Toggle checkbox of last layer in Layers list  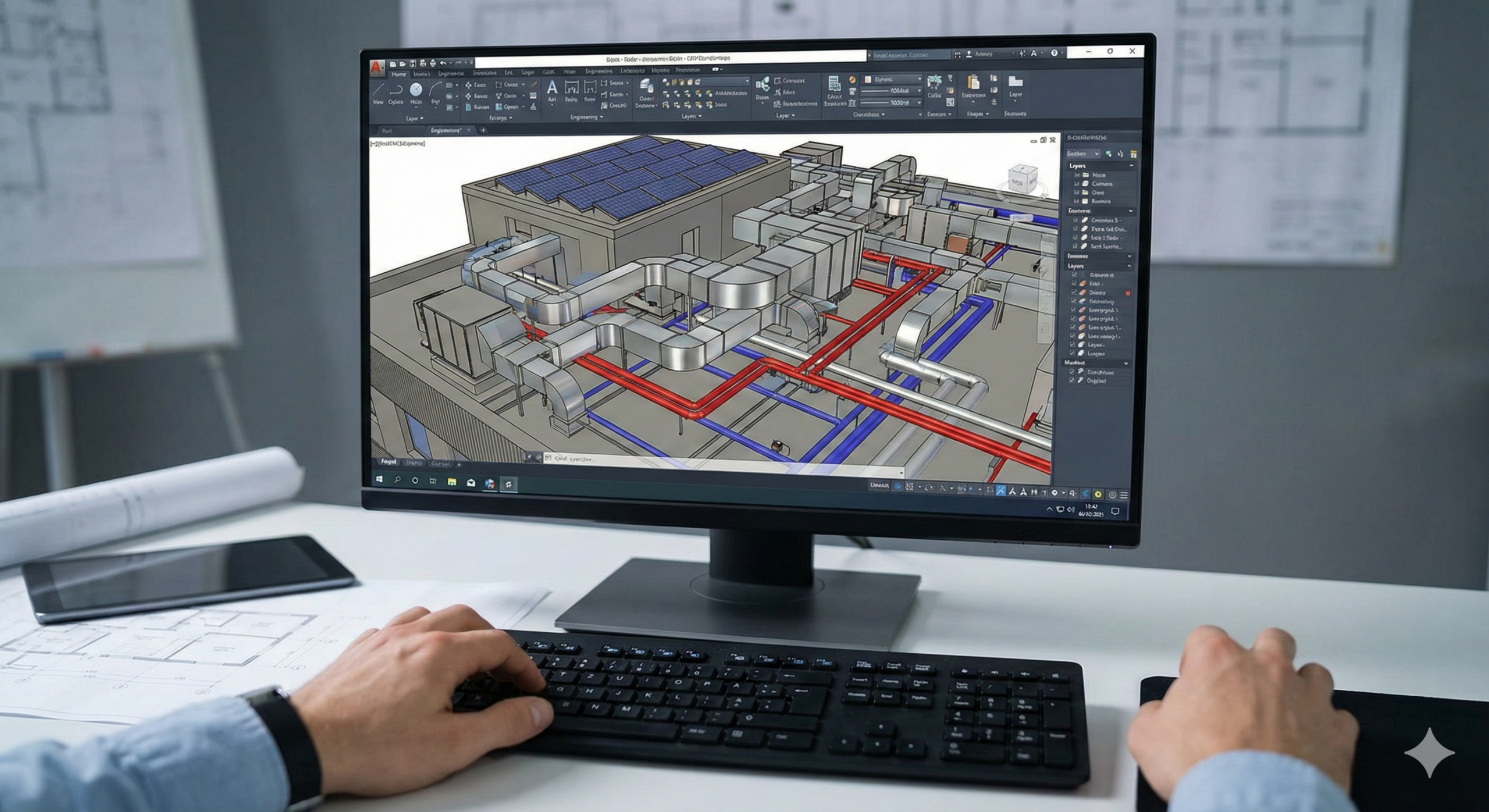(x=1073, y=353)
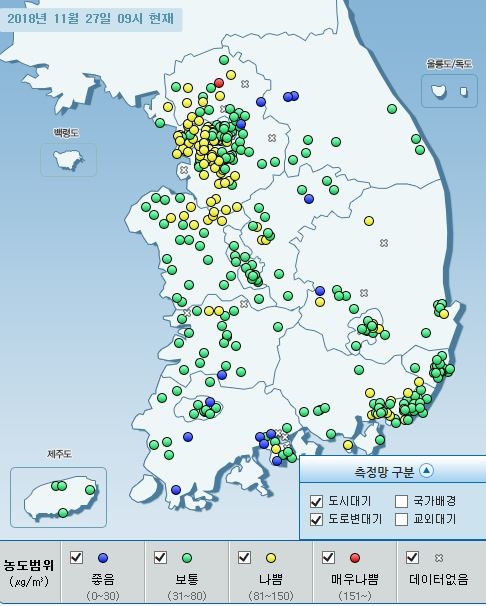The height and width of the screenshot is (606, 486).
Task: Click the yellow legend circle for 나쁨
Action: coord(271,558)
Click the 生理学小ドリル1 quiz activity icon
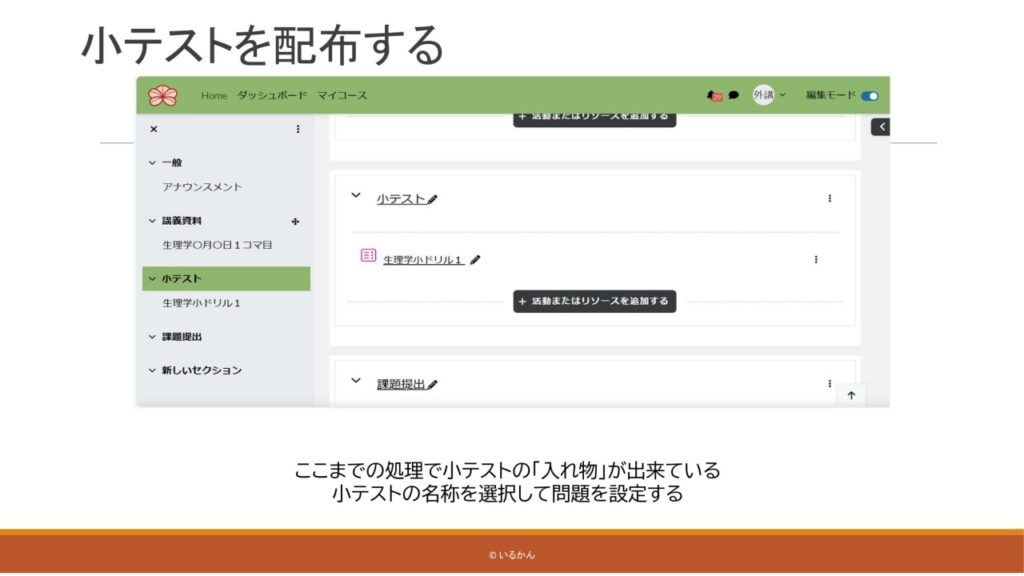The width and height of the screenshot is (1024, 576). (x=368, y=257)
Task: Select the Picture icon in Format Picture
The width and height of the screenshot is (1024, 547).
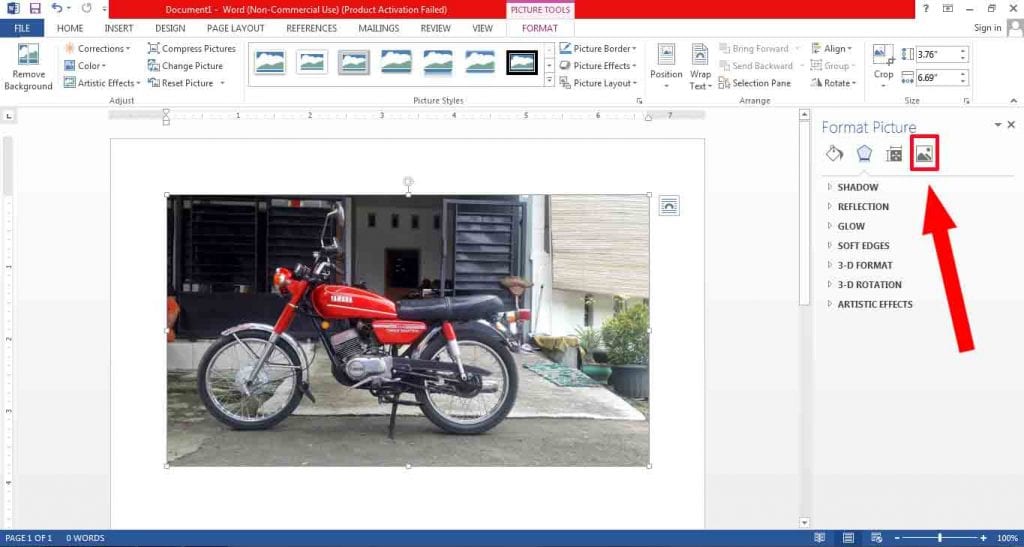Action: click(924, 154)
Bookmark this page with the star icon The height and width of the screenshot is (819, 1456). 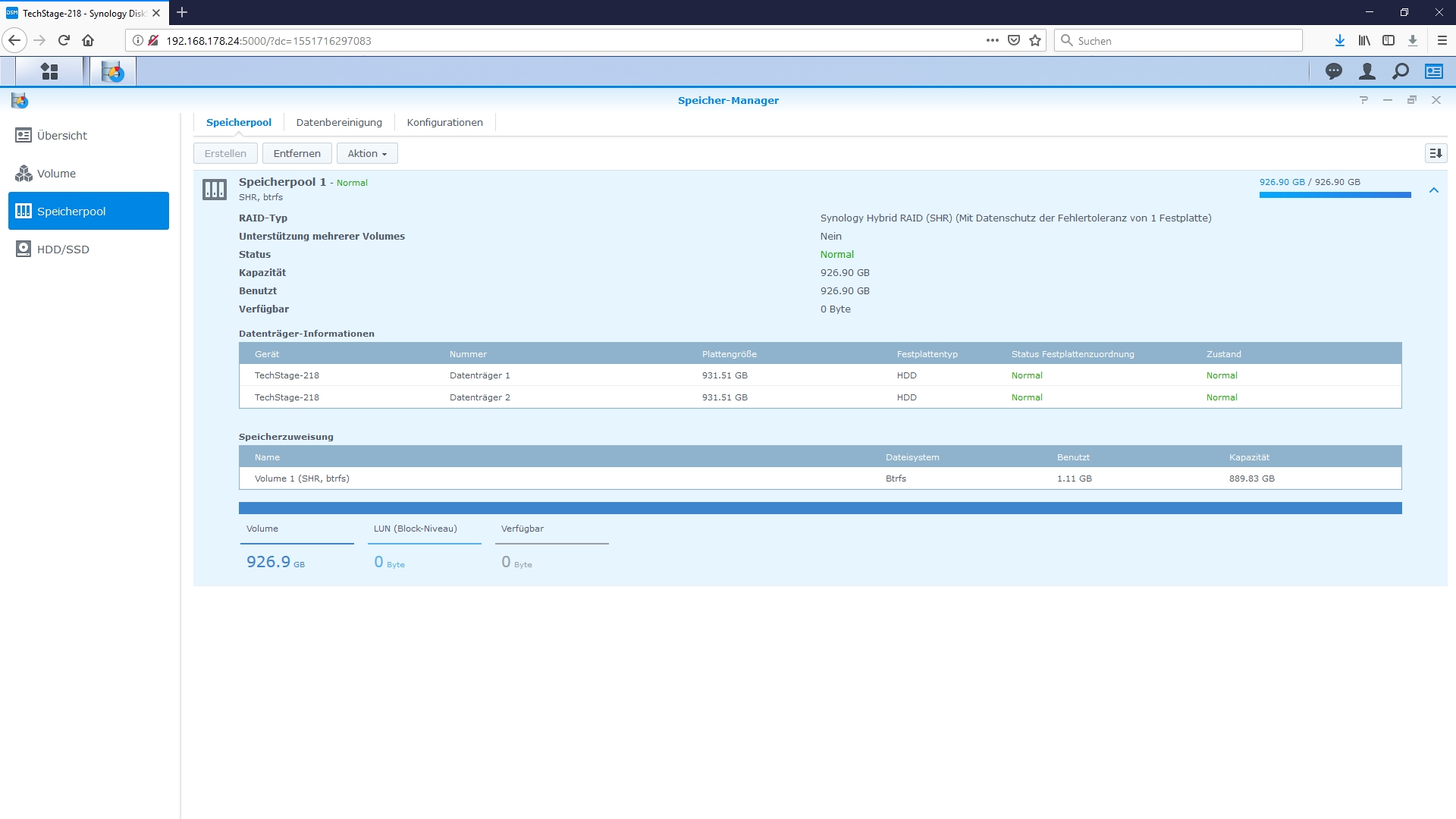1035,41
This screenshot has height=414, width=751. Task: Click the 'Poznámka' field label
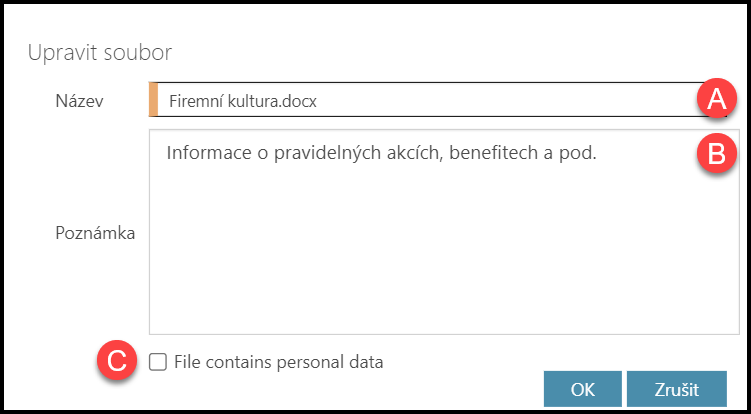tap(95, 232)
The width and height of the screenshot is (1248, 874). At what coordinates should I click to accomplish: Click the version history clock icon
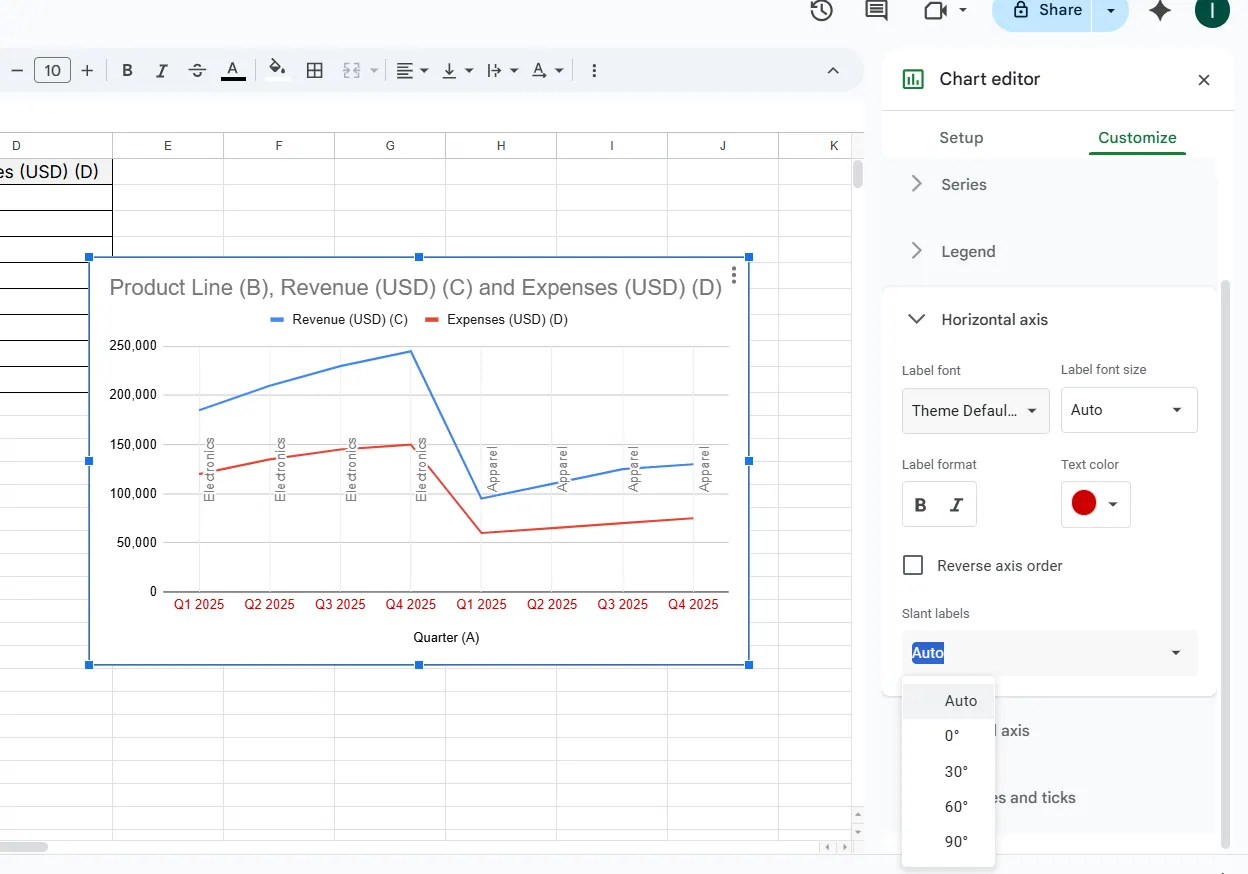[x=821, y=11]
-- -- --
■ Stated problem ■
Reproduce the lines of the records verbatim, beginning with the line containing "The width and height of the screenshot is (1248, 874)." and continuing through the end of the records, with both of those lines included. Leave the pictures out of your answer.

■ Answer to this problem ■
The width and height of the screenshot is (1248, 874). At what coordinates should I click to accomplish: Click the version history clock icon
[x=821, y=11]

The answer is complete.